Her anxiety about Australia’s colonial history, and her need to avoid fetishising it, is one reason she’s avoided setting her novels here before now. “I have so much aversion towards our colonial history.” She didn’t want to convey the experiences of First Nations or Aboriginal people. “I’m not Indigenous. It’s not my place.” But she also felt that avoiding those experiences would be to whitewash history. Her consultation with Peramangk Elder Mandy Brown was vitally important to getting the novel right.

While Hannah is uncomfortable with local history, she’s passionately connected to the natural environment of the Adelaide Hills, where she grew up and now lives with Heidi and their two young children. Some of the most beautiful passages in Devotion are descriptions of the natural environment. “We lay there for years. The moon waxed and waned over us, and out hair knitted into the forest floor. Our open palms grew skins of moss.”

“There’s a lot of myself in the younger Hanne,” she says. Hanne connects with her natural environment on a sensual level: she can hear the song of the trees, and the forest in her home village is her personal cathedral. Hannah remembers waking up on winter mornings to sit in the frost in her gumboots, wrapping her arms around her favourite oak tree, and reading outside among the trees. “They were my dreaming places.”

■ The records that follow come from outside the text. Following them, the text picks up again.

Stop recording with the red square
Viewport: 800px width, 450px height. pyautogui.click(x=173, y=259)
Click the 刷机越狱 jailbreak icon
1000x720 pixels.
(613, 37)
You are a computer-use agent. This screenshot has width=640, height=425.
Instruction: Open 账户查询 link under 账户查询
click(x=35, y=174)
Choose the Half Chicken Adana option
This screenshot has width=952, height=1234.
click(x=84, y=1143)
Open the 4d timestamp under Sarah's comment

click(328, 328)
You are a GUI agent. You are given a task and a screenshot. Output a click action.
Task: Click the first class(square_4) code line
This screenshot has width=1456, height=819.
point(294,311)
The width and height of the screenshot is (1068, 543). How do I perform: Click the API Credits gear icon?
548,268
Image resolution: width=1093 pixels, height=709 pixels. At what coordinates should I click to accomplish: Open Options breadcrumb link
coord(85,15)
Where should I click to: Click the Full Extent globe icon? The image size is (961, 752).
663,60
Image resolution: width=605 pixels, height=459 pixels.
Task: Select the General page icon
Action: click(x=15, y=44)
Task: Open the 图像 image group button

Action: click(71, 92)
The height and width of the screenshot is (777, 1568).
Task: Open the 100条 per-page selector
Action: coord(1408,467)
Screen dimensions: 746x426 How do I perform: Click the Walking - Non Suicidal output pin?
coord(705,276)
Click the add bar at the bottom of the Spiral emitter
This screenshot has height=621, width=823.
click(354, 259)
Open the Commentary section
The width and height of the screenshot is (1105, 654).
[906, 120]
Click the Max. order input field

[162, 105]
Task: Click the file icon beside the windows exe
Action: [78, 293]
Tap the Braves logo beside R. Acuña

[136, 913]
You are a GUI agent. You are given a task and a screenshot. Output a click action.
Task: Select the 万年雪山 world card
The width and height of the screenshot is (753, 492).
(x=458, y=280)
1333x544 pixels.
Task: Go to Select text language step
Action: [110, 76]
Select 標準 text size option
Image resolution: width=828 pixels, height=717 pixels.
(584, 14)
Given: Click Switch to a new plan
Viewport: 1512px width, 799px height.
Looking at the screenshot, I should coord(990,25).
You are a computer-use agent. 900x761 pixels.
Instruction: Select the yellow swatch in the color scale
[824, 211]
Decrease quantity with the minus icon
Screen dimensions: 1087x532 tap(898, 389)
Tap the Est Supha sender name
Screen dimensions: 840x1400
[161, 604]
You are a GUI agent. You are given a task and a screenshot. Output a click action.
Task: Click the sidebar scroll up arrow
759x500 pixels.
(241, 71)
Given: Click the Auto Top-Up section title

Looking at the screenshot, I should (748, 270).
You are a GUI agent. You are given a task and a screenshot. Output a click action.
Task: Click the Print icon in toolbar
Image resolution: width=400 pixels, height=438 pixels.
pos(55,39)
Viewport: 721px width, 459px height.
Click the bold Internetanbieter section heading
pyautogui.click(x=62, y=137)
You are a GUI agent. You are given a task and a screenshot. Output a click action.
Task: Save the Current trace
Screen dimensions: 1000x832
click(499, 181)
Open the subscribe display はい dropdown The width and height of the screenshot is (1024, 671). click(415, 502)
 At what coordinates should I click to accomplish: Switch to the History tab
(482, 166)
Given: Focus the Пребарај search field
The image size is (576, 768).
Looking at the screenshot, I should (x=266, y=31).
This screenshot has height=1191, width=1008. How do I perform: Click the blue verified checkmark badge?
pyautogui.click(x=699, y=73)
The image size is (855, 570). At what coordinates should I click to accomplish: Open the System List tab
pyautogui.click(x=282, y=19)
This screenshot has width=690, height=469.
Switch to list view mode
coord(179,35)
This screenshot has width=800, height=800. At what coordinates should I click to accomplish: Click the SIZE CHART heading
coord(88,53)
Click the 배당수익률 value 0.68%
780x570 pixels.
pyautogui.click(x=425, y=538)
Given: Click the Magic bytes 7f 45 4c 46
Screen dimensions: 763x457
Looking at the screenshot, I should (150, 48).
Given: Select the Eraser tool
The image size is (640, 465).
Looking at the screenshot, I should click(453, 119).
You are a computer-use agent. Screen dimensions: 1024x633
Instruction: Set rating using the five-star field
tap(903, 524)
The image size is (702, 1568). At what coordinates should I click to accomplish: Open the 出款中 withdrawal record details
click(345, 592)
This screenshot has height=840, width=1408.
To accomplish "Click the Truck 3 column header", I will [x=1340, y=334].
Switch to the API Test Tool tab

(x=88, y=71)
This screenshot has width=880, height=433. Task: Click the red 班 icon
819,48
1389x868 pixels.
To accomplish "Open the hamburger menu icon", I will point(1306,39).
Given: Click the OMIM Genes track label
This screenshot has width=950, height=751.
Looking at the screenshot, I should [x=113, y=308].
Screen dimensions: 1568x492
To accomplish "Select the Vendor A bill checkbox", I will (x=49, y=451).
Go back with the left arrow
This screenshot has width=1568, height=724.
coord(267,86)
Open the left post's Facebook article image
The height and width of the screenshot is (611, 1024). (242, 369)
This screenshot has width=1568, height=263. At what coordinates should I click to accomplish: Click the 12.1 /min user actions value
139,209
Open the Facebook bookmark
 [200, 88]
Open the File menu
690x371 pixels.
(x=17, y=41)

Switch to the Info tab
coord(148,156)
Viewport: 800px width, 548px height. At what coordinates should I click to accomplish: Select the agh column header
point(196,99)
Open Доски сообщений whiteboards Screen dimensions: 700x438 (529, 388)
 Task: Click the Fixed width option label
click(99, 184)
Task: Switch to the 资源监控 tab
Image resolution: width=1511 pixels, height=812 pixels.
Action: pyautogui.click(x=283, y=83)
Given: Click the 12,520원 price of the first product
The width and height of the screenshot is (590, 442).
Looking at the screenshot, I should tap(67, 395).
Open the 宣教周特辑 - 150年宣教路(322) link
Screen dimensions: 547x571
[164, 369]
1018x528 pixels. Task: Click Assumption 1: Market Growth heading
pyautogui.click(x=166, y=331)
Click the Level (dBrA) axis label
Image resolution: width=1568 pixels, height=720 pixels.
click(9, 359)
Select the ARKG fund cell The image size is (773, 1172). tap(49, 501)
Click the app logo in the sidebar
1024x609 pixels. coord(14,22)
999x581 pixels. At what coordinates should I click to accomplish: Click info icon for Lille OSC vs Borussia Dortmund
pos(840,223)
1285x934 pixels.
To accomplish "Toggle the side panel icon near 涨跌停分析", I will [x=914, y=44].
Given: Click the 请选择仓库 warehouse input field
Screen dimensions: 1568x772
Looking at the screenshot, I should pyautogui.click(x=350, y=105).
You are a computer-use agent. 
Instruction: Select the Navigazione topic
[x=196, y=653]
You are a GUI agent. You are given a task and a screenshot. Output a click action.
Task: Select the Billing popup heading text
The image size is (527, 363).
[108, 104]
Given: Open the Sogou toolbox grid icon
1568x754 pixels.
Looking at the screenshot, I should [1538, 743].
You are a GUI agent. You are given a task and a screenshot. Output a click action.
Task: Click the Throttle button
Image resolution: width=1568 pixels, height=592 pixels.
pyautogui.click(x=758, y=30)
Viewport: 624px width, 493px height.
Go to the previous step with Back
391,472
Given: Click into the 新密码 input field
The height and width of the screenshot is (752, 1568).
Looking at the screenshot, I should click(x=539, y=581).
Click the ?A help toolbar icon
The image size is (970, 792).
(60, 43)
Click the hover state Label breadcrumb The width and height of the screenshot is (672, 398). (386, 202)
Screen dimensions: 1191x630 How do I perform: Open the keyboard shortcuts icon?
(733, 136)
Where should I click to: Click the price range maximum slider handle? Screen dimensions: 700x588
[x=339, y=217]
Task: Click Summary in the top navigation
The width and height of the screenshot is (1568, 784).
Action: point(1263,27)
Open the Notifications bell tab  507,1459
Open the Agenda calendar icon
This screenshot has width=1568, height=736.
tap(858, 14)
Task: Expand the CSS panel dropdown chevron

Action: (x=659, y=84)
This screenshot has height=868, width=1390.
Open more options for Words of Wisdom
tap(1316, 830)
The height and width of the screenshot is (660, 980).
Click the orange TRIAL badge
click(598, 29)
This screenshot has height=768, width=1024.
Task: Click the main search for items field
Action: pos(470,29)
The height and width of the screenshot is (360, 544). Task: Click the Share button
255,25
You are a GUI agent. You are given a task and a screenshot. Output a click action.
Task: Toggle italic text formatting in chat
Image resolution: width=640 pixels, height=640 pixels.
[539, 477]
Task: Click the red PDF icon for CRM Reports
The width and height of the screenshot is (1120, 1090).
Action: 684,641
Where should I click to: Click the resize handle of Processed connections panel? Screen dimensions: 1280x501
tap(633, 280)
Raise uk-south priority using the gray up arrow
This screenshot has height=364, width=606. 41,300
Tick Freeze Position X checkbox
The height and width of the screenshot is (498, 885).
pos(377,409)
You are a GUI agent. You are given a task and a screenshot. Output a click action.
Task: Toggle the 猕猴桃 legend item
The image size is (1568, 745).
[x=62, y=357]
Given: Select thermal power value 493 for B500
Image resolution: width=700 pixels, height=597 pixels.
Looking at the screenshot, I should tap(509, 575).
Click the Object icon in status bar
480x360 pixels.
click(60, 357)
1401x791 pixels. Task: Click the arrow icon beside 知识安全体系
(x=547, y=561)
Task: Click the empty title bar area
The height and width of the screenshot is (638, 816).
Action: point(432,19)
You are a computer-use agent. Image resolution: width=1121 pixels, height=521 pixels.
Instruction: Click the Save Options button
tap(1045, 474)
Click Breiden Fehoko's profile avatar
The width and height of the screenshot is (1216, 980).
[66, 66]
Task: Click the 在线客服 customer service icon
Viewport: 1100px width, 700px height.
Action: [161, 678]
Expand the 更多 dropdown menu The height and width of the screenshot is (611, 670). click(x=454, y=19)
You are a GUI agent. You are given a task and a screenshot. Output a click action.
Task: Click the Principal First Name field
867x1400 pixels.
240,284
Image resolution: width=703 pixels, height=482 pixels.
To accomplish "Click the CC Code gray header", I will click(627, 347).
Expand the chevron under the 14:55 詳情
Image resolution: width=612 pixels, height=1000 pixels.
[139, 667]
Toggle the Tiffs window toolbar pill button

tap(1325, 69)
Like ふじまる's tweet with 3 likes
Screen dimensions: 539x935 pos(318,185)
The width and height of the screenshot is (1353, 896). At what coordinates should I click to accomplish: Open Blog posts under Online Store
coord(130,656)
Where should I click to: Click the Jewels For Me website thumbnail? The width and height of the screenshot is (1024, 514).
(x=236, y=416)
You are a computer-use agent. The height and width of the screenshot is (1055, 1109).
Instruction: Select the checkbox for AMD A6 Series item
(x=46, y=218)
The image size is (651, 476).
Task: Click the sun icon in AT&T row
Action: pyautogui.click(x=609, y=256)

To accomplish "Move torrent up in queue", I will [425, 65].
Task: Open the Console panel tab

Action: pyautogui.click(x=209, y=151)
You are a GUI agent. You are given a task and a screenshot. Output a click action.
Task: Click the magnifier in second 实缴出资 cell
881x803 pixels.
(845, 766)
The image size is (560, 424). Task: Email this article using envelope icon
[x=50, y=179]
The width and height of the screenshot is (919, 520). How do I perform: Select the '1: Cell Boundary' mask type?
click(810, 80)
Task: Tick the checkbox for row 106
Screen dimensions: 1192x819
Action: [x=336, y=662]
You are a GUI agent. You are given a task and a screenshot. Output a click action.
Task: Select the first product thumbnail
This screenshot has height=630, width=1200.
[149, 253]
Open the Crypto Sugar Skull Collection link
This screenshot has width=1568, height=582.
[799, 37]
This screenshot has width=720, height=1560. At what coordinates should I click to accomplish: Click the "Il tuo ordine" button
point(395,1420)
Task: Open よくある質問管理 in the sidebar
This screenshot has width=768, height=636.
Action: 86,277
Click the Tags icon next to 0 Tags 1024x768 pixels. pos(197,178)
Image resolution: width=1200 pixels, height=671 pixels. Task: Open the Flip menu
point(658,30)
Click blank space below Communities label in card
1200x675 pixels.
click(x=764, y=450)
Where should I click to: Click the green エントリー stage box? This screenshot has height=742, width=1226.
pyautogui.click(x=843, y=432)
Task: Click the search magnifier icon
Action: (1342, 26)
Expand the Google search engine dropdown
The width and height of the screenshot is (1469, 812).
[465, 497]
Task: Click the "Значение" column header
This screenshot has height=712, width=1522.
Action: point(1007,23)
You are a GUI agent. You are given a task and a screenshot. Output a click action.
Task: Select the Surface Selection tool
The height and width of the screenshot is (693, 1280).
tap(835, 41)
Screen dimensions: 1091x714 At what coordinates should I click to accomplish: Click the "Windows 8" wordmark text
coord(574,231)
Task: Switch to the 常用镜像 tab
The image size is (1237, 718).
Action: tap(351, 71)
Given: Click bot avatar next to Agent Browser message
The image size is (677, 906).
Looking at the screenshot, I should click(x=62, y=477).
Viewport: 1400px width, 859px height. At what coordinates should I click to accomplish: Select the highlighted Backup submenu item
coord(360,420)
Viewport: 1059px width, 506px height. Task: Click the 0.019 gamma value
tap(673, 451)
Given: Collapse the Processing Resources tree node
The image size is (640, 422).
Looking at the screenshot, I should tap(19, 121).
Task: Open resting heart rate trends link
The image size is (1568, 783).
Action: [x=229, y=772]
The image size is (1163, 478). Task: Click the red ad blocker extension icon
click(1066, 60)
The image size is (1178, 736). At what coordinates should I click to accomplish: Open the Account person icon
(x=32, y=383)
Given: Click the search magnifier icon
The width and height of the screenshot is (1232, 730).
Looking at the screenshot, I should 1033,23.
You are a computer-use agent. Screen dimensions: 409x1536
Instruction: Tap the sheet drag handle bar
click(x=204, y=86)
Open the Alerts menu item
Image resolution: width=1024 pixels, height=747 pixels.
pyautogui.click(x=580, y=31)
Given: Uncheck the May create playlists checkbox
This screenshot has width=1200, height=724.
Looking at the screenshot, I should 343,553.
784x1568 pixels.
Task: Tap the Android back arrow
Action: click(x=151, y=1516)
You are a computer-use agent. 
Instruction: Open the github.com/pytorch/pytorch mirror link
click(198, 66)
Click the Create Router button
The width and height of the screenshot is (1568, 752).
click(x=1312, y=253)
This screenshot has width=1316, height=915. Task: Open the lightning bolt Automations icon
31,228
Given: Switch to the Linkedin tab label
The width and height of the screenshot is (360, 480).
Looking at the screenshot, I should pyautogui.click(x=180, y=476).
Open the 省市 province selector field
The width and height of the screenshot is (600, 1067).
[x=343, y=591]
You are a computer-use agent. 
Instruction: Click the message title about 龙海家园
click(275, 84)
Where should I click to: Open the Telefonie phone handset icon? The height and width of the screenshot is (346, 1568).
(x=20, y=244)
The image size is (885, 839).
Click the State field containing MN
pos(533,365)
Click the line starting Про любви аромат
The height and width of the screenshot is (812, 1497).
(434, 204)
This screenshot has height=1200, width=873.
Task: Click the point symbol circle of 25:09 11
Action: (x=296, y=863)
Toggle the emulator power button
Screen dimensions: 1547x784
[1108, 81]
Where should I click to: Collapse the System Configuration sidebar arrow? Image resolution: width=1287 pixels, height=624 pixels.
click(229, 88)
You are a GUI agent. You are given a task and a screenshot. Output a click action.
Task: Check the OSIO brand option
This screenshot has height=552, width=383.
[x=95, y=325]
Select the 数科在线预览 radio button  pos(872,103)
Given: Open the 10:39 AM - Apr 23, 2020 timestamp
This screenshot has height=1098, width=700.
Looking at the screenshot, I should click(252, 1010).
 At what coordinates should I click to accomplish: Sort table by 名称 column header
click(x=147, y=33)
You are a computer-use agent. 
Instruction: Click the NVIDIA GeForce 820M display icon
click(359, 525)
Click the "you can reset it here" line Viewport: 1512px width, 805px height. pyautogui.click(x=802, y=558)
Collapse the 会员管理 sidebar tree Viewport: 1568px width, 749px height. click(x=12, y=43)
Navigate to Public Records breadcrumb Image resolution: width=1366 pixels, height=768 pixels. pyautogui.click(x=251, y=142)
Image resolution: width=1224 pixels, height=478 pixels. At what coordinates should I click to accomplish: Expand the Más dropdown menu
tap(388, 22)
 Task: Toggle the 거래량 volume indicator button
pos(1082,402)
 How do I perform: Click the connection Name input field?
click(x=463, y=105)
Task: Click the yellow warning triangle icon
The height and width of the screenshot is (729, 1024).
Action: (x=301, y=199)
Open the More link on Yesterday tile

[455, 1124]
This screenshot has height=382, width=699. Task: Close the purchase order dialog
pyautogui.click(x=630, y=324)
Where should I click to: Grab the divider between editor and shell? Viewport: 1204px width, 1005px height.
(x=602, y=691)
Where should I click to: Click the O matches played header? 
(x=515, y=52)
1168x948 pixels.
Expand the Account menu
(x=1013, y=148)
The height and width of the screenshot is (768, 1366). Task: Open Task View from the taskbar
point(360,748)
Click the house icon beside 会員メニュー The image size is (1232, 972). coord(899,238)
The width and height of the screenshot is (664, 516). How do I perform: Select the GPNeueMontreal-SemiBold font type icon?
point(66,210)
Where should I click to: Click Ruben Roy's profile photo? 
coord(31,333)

Faith and belief are intrinsic to Devotion: Hanne’s community are persecuted for their beliefs, and in turn they persecute Thea’s mother, Anna Maria, for her suspected use of magic. And in Australia, of course, the beliefs and culture of the Indigenous inhabitants, including the Peramangk traditional owners of the Hanhndorf (Bukartilla) area, are disregarded by the invading villagers – not even perceived as real. It’s a canny parallel with the way Hanne and Thea’s queer love is invisible to those around them – it’s literally unimaginable by their community.

“I don’t think you can write a queer relationship in a historical context without mentioning religion,” says Kent. “It was such a huge part of people’s lives, not just in terms of a belief system, but in terms of how their communities were organised on a day-to-day basis.”

While she wanted to embed her characters in that reality, she also wanted to avoid writing a novel of shame or self-hatred. I won’t reveal how she solves that conundrum, except to say it’s an unconventional, vividly imagined choice that feels deeply real, even as it prompts the reader to question their own beliefs.

I ask Kent about her own beliefs. She reminds me that while she wasn’t raised in a religious household, she started attending church when she was 19. Then she stepped away after coming out as queer, feeling alienated from God and a spiritual life as a result. There was a period of grieving. She’s since circled back, to a certain extent, and considers herself a spiritual person, believing in some kind of “greater being” that is “so much bigger than anything we can possibly imagine”. And while she admires much about Christianity, the faith she is most familiar with, she believes that organised religion is our way of trying to fit something into our lives that we can’t fully comprehend.

“I just think – don’t judge people and try to love everyone,” she concludes, laughing. “Those things are hard enough. Let’s just stick to that, without adding any complications.”

Devotion, by Hannah Kent, is published by Picador Australia and available now.